**Article**
A properly put together BLT is the Bruce Lee of sandwiches. It’s lean and light and full of fight.
Just a few strips of bacon is all the meat there is on the bones of this black-belt combination of tomato, onion, mayo, bacon, bread, and lettuce. By using finesse and precision instead of brute force, that elegant BLT can whoop a reuben, a turkey Swiss, a roast beef, you name it—maybe all at once.
It is a masterpiece of a sandwich, and a masterclass in all-around sandwich-ology, in part because pulling off a perfect BLT is not easy. The challenges inherent to a BLT pave the way for some of the most illuminating lessons in sandwich-making, as we get around the many pitfalls it presents.
For example, consider the watery combination of tomato and mayo, a threat to the integrity of the bread.
This combination is non-negotiable. That the tomato must be in contact with the mayo is one of the few hard-fast rules of the BLT. It’s the backbone of the flavor combination, more important than the bacon itself. In fact, it’s precisely for this reason that vegetarians and other non-bacon eaters can enjoy what I consider a true BLT experience. Just insert your favorite bacon substitute into the equation, and karate-chop that sucker in half—diagonal, corner to corner.
You won’t miss a step with your fakin’ bacon, but kid you not: If you don’t manage that tomato-mayo situation, your BLT will self-destruct in about 25 seconds.

**Problem to solve**
Please carry on the article about the BLT, picking up right after its last sentence.

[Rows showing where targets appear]

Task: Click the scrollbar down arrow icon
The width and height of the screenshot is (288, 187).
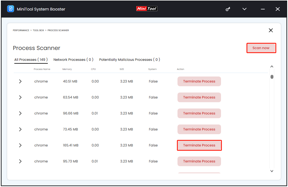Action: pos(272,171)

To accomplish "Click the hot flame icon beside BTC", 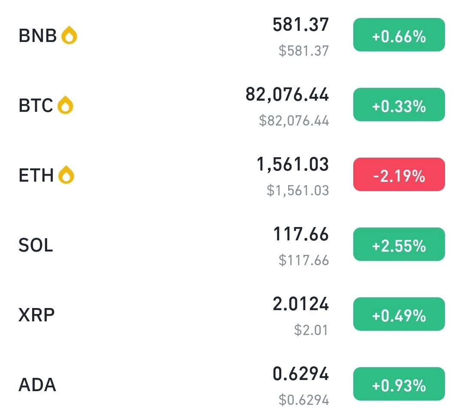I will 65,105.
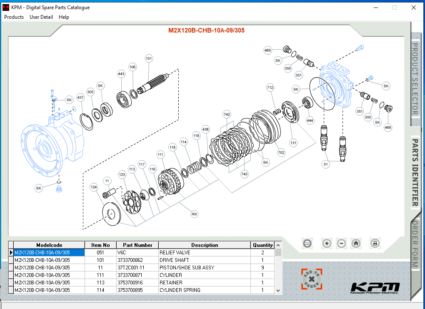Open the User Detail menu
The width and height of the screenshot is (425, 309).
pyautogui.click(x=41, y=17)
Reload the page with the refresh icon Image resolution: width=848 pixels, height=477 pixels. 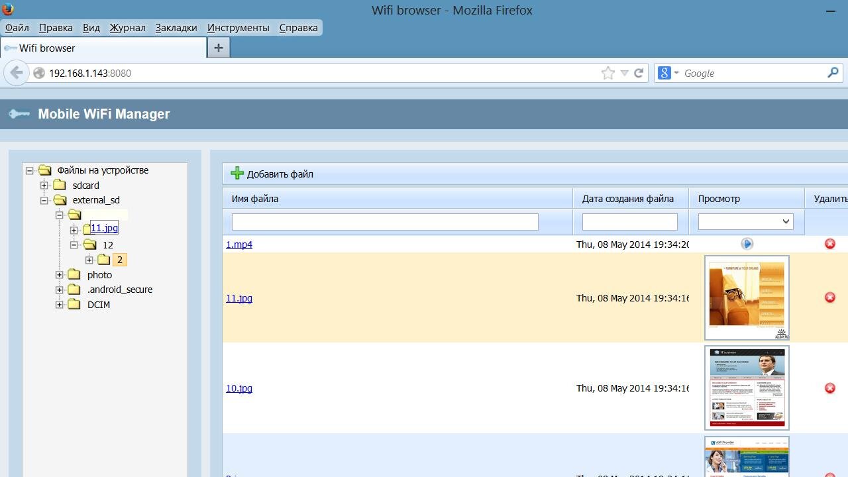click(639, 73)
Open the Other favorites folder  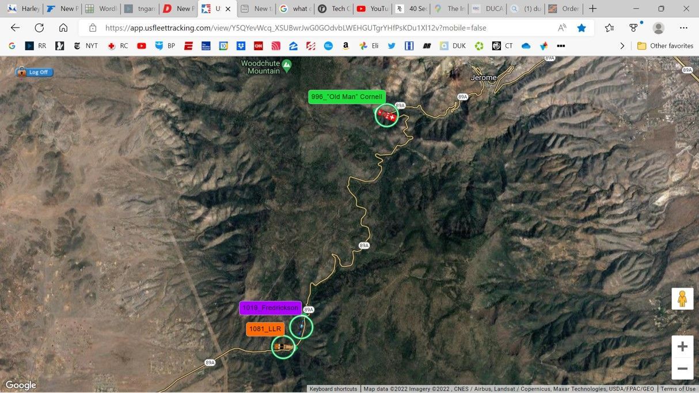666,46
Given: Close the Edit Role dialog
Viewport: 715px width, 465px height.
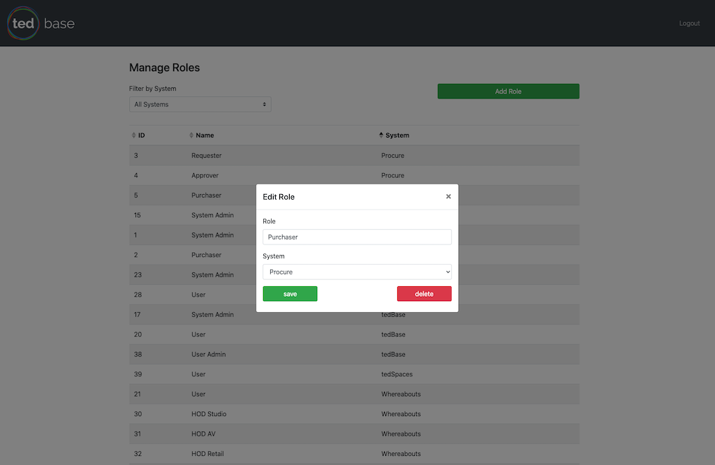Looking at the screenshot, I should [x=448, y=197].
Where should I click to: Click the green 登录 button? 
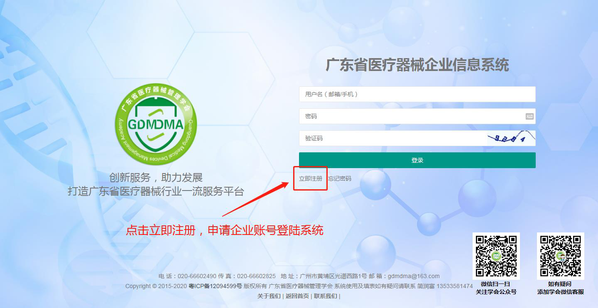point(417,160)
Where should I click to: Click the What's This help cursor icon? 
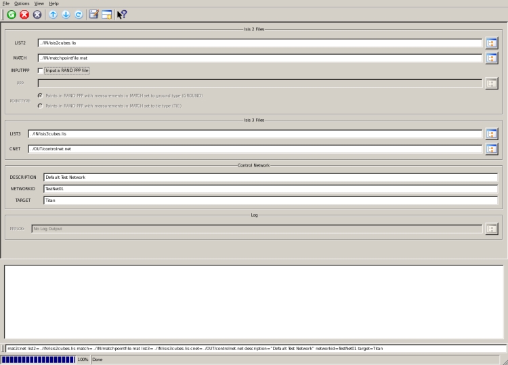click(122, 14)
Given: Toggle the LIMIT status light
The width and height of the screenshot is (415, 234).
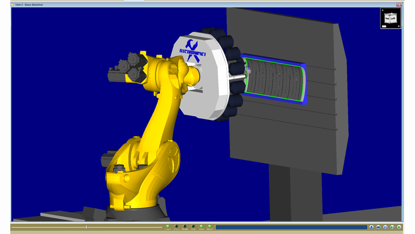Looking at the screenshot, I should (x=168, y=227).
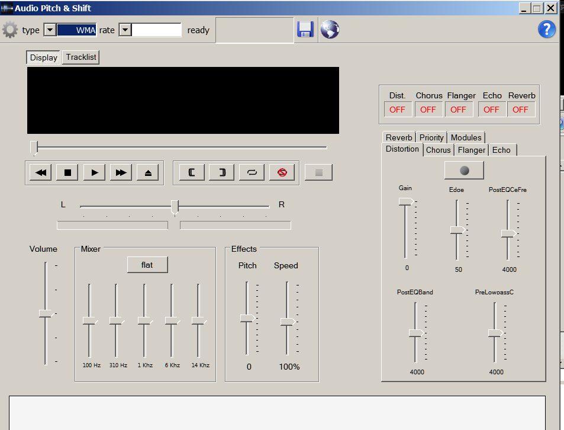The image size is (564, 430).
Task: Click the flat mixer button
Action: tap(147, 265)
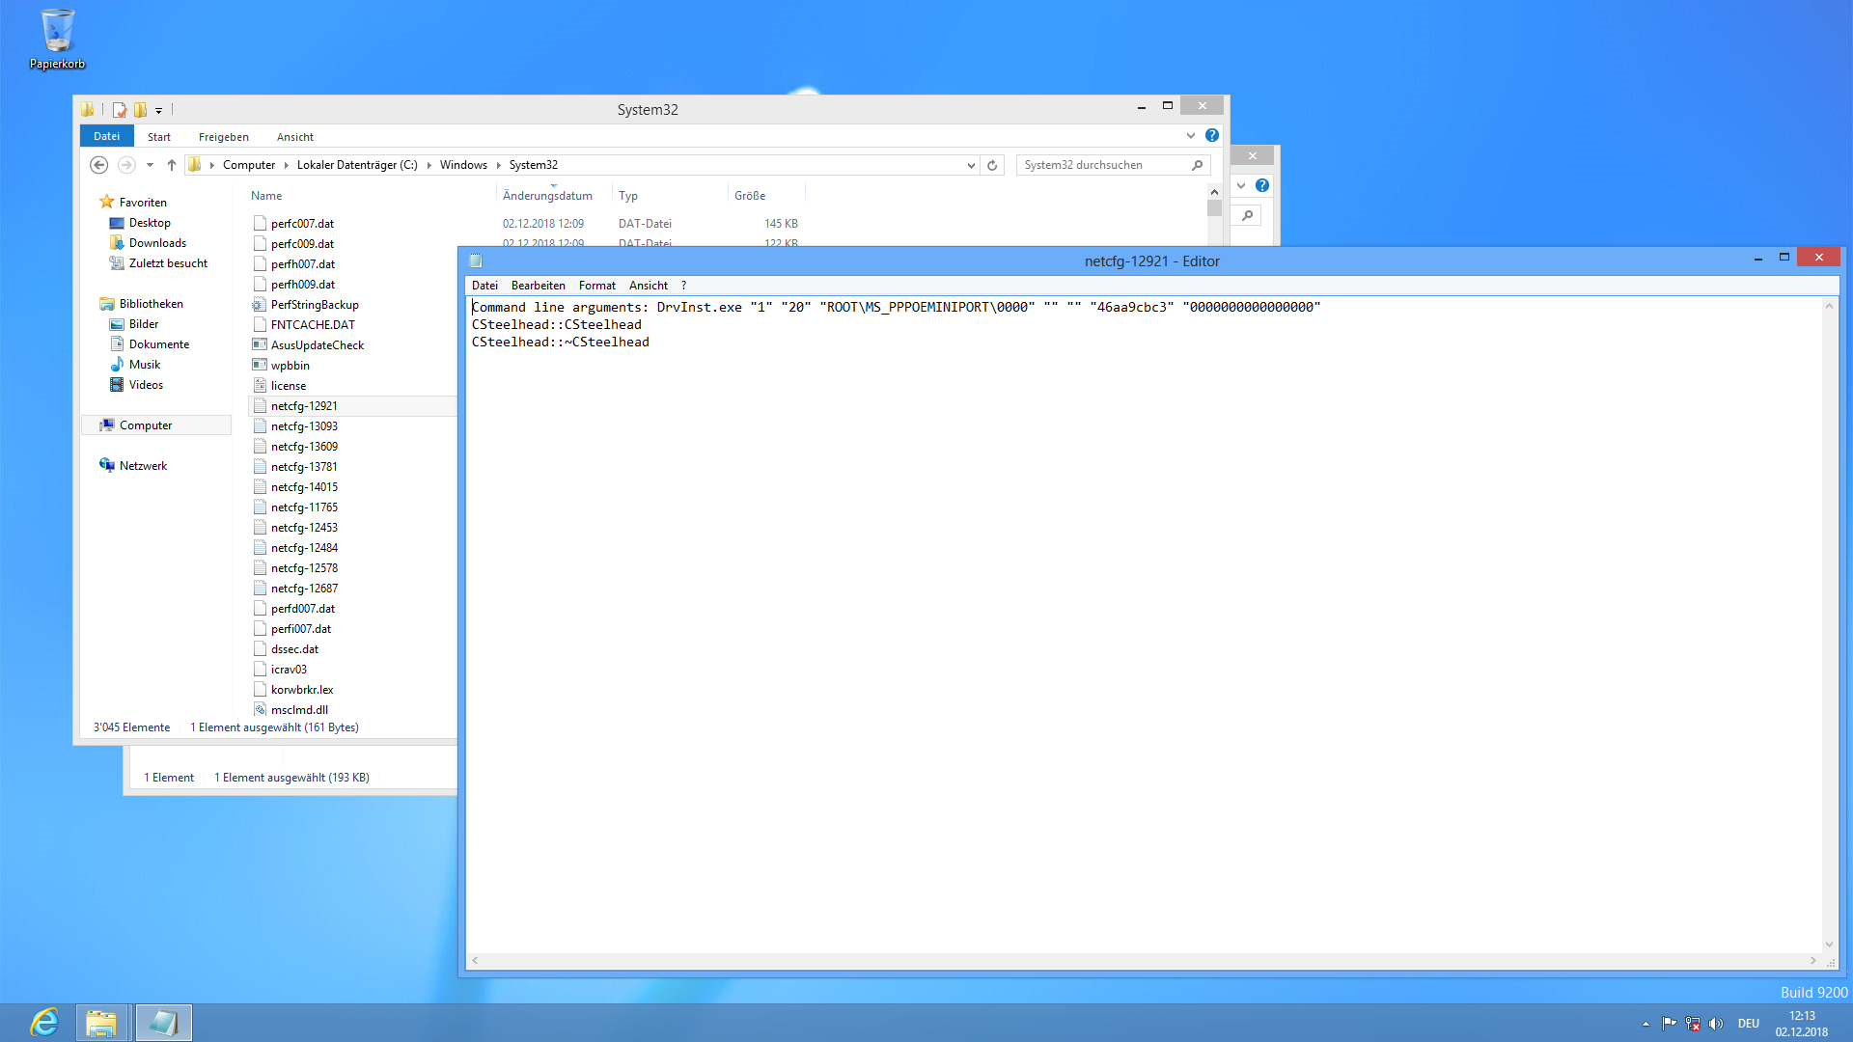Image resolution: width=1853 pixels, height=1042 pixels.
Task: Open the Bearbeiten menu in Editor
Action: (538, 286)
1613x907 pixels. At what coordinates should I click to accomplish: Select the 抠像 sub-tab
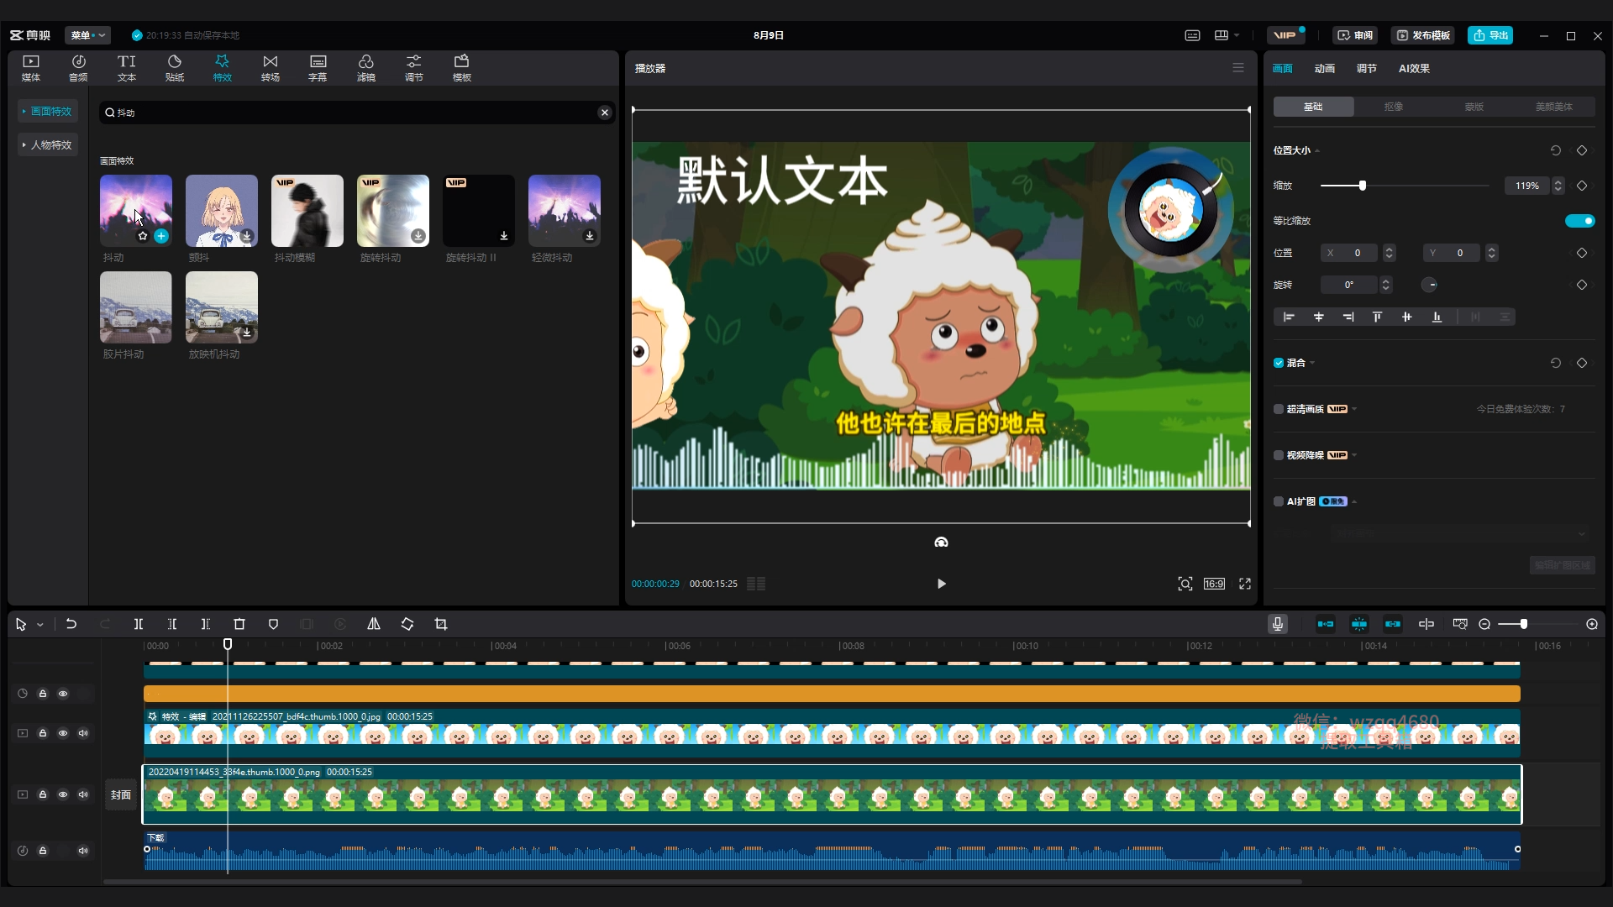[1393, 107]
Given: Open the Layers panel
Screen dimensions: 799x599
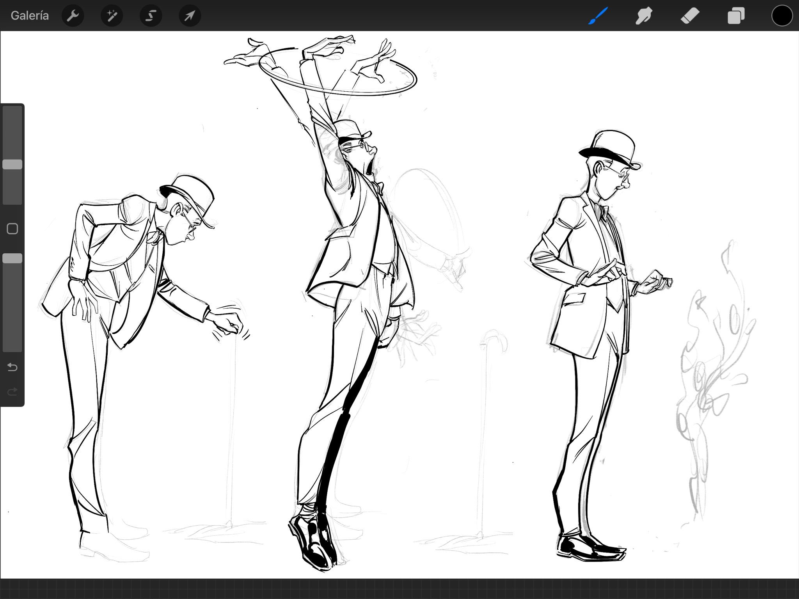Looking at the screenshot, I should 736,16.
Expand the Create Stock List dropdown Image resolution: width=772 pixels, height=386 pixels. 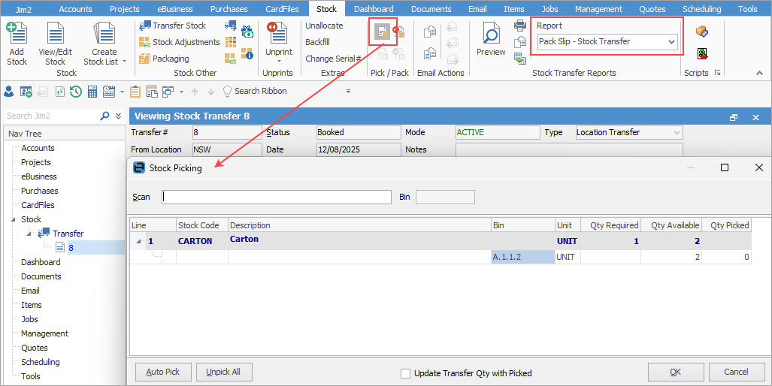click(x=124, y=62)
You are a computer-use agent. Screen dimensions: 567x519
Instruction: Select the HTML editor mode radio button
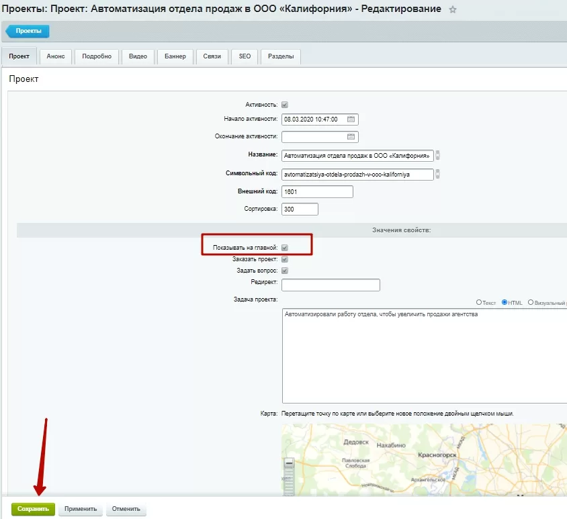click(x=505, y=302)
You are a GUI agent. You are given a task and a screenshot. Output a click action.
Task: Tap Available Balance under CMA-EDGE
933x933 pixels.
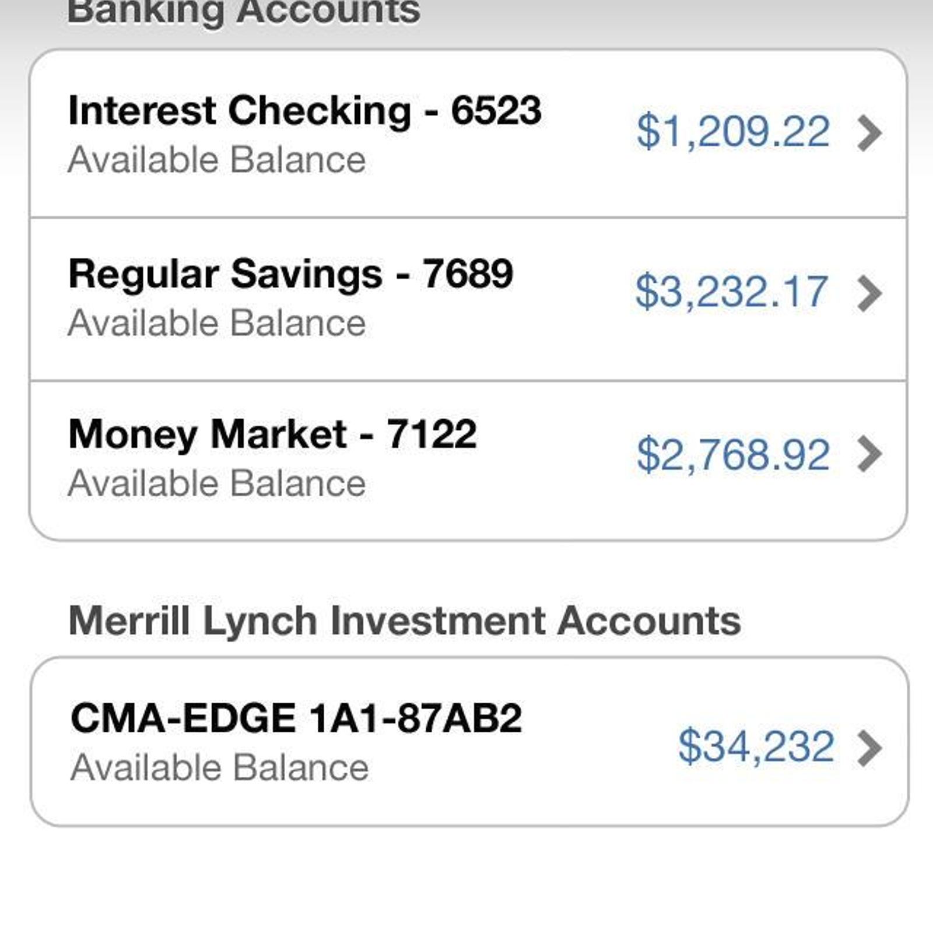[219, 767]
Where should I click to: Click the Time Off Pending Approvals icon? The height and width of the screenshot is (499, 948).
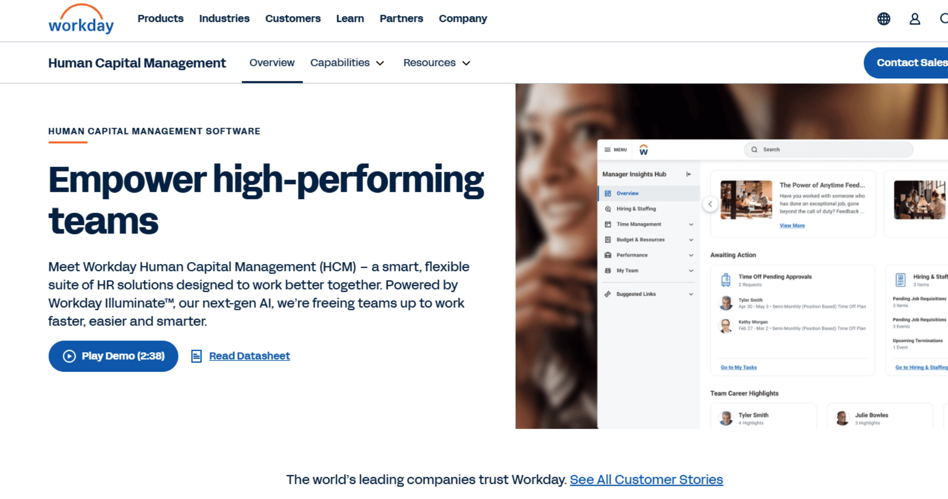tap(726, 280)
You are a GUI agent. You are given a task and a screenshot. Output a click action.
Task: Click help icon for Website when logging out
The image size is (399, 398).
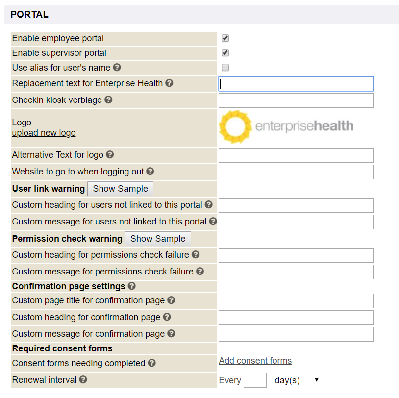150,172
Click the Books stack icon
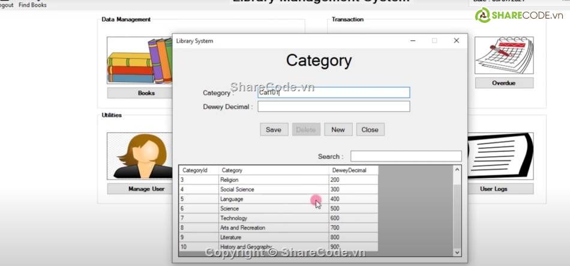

**Answer to the problem**
The obvious thing to do is toast the bread, right? The resulting browned, crusted finish that develops on the slices can withstand the dual onslaught of tomato and mayo, and keep itself together long enough to pack into a lunchbox.
But there is a downside to toasting the bread of a sandwich as delectable as this one. You can become so entranced by the flavor that you eat the sandwich so quickly that the sharp edges of the heat-hardened crust cut into your mouth behind your teeth, in a manner that is most unsatisfying.
It seems wrong that we must choose between bread that has reverted back to dough phase from contact with the tomato and mayo, and risking the roofs of our mouths on the jagged crust as we chomp, eyes rolled back in our heads like frenzied sharks.
The answer, one of the most brilliant culinary tricks ever, comes from a farmer friend. I use it on nearly every sandwich I make for myself, BLT and non-BLT. It goes like this.
Place two pieces of bread, pressed together as if in a sandwich, in a toaster oven or extra-wide toaster. Set the toaster to medium. When the bell dings, each piece of bread will have a toasted side and a not toasted side—the toasted sides being the two outer sides of the double slice of bread, with the non-toasted sides facing each other inward.
Now, prepare your BLT.
Lay the two slices of half-toasted bread on a plate or cutting board, with both toasted sides facing up. Mayo the toasted sides of both. Lay some sliced tomatoes on one mayo’d face, and thin-sliced onions on the other.
Lay the bacon strips over the tomatoes, and layer with lettuce. Place the onion-mayo piece on top of the lettuce, so that the toasted faces are now lathered with mayo and facing inward, while the soft, untoasted sides of each slice face outward.
When you first bite into a sandwich made with half-toasted bread, everything is soft. Your teeth will soon reach the mayo’d, toasted faces. Bite through, and into the filling.
And that is the half-toasted bread technique.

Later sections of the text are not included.